Dr. Natasha Chida, an infectious disease expert at Johns Hopkins. Dr Chida received her MD from the University of Miami Miller School of Medicine, where she also earned an MSPH (masters of science in public health). She completed internal medicine residency at Jackson Memorial Hospital and infectious disease fellowship at Johns Hopkins, where we were lucky to keep her on as faculty. She is a truly incredible educator and mentor to all levels of trainees — she serves as assistant director of the infectious disease fellowship program, co-director of the medical education pathway for residents, director of education for the Johns Hopkins Center for Global Health Education, and course director for the ‘Topics in Interdisciplinary Medicine’ course for medical students.
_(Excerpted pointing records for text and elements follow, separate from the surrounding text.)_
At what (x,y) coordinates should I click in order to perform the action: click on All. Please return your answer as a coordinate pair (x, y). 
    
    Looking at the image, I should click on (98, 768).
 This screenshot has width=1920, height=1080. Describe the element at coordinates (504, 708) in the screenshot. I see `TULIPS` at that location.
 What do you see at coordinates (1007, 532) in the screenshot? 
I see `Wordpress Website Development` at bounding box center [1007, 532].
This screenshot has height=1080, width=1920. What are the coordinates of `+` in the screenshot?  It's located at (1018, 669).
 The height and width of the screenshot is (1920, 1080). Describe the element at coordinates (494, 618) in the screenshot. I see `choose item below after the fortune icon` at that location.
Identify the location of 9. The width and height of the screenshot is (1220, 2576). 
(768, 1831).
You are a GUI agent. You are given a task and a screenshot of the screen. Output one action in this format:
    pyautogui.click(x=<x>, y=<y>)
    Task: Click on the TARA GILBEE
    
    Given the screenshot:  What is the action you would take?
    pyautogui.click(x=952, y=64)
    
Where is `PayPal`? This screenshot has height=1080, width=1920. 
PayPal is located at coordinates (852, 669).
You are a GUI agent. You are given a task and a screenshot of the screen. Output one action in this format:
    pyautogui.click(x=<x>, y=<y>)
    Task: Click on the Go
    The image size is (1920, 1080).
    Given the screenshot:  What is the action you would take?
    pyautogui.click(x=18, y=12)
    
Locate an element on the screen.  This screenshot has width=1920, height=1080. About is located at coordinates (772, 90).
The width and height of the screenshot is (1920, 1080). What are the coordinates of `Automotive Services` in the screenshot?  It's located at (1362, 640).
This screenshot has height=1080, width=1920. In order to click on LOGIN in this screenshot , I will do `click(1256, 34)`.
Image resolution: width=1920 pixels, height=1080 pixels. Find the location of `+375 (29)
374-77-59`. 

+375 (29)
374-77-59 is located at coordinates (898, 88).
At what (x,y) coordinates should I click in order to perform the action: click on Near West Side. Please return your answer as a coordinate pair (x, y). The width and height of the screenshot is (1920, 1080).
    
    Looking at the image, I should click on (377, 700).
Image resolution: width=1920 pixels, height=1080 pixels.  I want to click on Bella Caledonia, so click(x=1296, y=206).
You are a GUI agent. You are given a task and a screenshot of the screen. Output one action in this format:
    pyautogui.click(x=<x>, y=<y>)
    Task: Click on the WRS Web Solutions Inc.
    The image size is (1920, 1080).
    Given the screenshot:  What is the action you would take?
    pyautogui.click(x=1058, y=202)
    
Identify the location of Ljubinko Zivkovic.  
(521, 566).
Dr. Saman Nematollahi grew up in Tucson, Arizona. He completed his undergrad at the University of Arizona with dual degrees in Physiology and Spanish Literature. He spent some time after undergrad working in a neuroscience lab before starting med school at the University of Arizona. He then moved to NYC where he completed residency at Columbia. His clinical interests include management of immunocompromised hosts, and his research interest is in medical education.  More than that he is a teacher at heart and is obtaining a Master’s of Education at the Johns Hopkins School of Education and was recently awarded a grant to develop a fungal diagnostic curriculum for residents. He loves to play soccer with his wife and son. He is master educator, appeared on and has authored many important tweetorials. He has also appeared on the hit medical podcast, The Clinical Problem Solvers.